II. The Protocol of Brasilia

Annex No. III to the Treaty of Asuncion established a temporary three-step system for the resolution of disputes that might arise among the State Parties concerning the application of obligations arising under that Treaty. Disputes that could not be resolved through direct negotiations, could be referred to the Common Market Group---MERCOSUR’s second highest institutional body---which could, in turn, seek the technical advise of a panel of experts or specialists. If the dispute could still not be resolved, the matter was referred to the Common Market Council.

In December of 1991, the Presidents of the four MERCOSUR countries signed the Protocol of Brasilia for the Resolution of Controversies. The Protocol of Brasilia contains two different procedures for resolving disputes that may arise either among the State Parties or between a private party and (a) State Party(ies).

A. Disputes Arising Among State Parties

Article 1 of the Protocol of Brasilia covers disputes that may arise among the State Parties concerning: “…the interpretation, application or non-compliance of the dispositions contained in the Treaty of Asuncion, of the agreements celebrated within its framework, as well as any Decisions of the Common Market Council and the Resolutions of the Common Market Group.”

As a first step, the State Parties should attempt to resolve their differences through direct negotiations within fifteen working days (unless the parties extend the time limit). (Article 2) If this proves unsuccessful, then the matter is referred to the Common Market Group (Article 4 (1)). The Common Market Group normally has thirteen days within which to issue its recommendations for resolving the dispute. (Article 6). In formulating these recommendations, it is allowed to turn to a panel of experts for advice. (Article 4(2)).

If the Common Market Group is also unable to successfully resolve the dispute, then the matter can be submitted, at the request of a State Party, to a three-person ad hoc arbitration panel. The arbitrators are limited to a maximum of ninety days to make an award (Article 20). They are explicitly allowed to issue preliminary provisional measures in order to prevent severe and irreparable damages (Article 18). Any decision they make is by majority vote, is binding on the parties and cannot be appealed (Articles 8 and 21). The actual vote tally is kept confidential and no dissenting opinions are allowed (Article 20(2)). The losing party generally has a maximum of thirty days to comply with a decision, unless this time period is briefly suspended in the event further clarification of the decision or an interpretation as to how it should be applied is sought (Articles 21(1), 22 and 23). Failure to adhere to a decision allows the winning party(ies) to adopt temporary compensatory measures, such as the suspension of preferential tariff treatment or other concessions, in order to force compliance. (Article 23).

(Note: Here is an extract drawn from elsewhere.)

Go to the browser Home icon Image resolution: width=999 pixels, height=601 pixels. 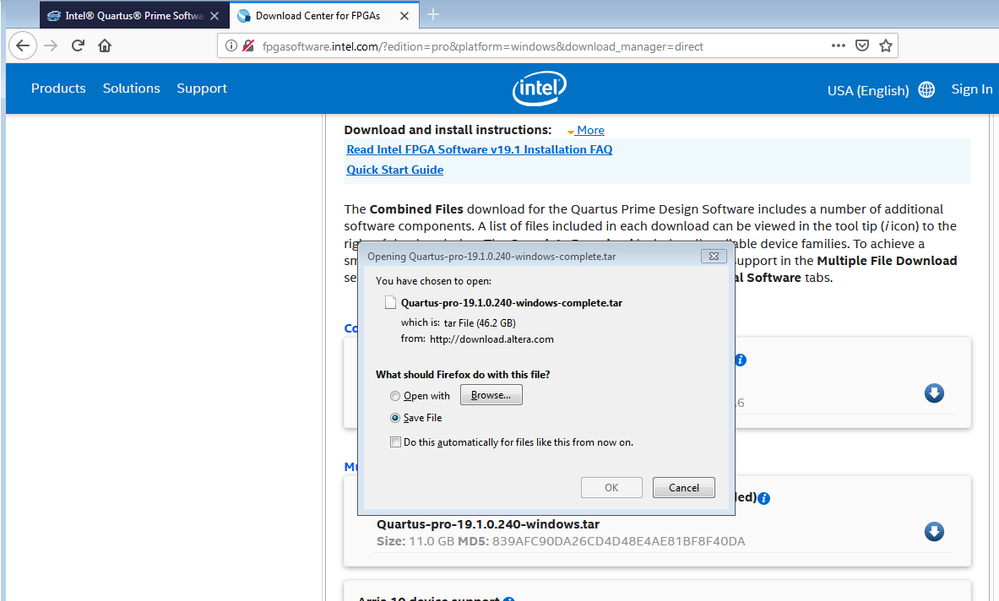click(x=105, y=46)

B. Disputes Between a Private Party and a State Party or Parties

Under Article 25 of the Protocol, an aggrieved private party (whether an individual or a corporation) has the right to use the procedures established under the Protocol of Brasilia to complain of the application by a State Party or Parties “…of legal or administrative measures which have a restrictive, discriminatory or unfairly competitive effect, in violation of the Treaty of Asuncion, of the agreements celebrated within its framework, the Decisions of the Common Market Council or the Resolutions of the Common Market Group.” It will be noted that the right of private parties to complain is limited to affirmative actions by a State and does not include omissions, such as the failure of a State Party to comply with its MERCOSUR obligations. Legal scholars have also criticized the fact that private parties cannot challenge the legality of actions carried out by MERCOSUR’s institutional bodies, even though these actions may directly and detrimentally affect that private party. Private party complaints are filed with the National Section of the Common Market Group of the country wherein the private party resides or is headquartered (Article 26). If the respective National Sections cannot resolve the dispute within a fifteen-day period, then the complaint is elevated to the full Common Market Group (although the National Section can theoretically refer it directly to the Common Market Group without contacting its counterpart in the country being complained about) (Articles 27 and 28). The Common Market Group, in turn, refers the matter to a three-person panel of experts that have 30 days to make their recommendations (Article 29). If the dispute can still not be resolved at this level (including the refusal by a State Party to adopt recommendations within a fifteen-day period), then the controversy can only continue on to the third step of binding arbitration if the private party’s complaint is adopted by a State Party as its own and a formal request is made for the formation of a three-person ad hoc arbitral panel (Article 32).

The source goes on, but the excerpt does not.